■ **Assigned task**: Transcribe each entry exactly as it appears, leaving out any picture it holds.
━━━ Entries provided
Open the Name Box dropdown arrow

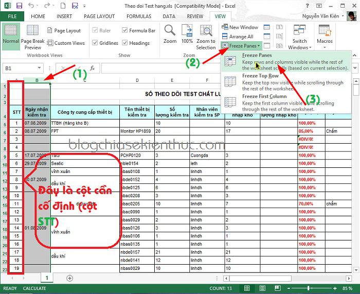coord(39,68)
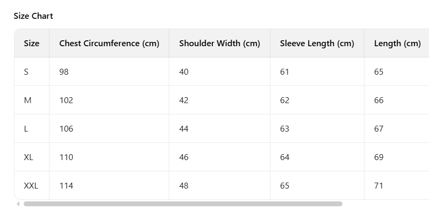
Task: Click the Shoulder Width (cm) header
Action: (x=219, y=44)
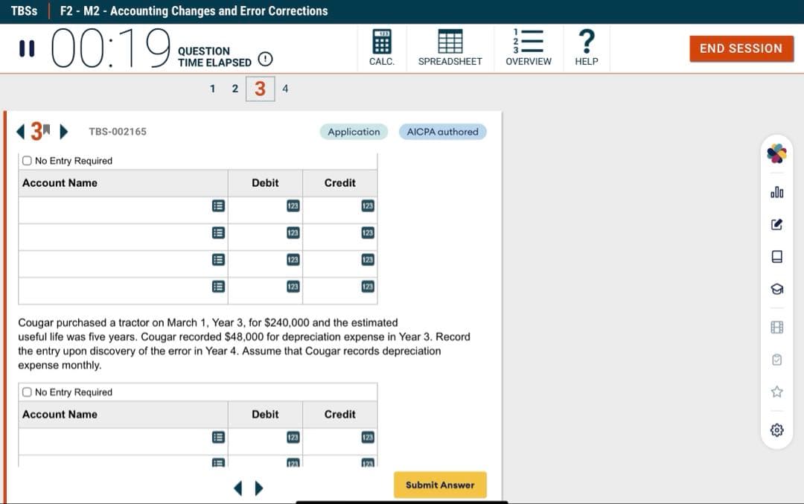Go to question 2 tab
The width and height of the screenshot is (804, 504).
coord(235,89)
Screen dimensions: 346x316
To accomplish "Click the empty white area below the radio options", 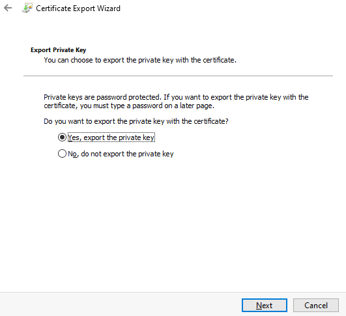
━━━━━━
■ **Output**:
Open the Name Box dropdown arrow

coord(39,68)
Task: Click the Shoulder Width (cm) header
Action: (x=219, y=44)
Go to question 2 tab
The width and height of the screenshot is (804, 504).
coord(235,89)
Screen dimensions: 346x316
To accomplish "Click the empty white area below the radio options", 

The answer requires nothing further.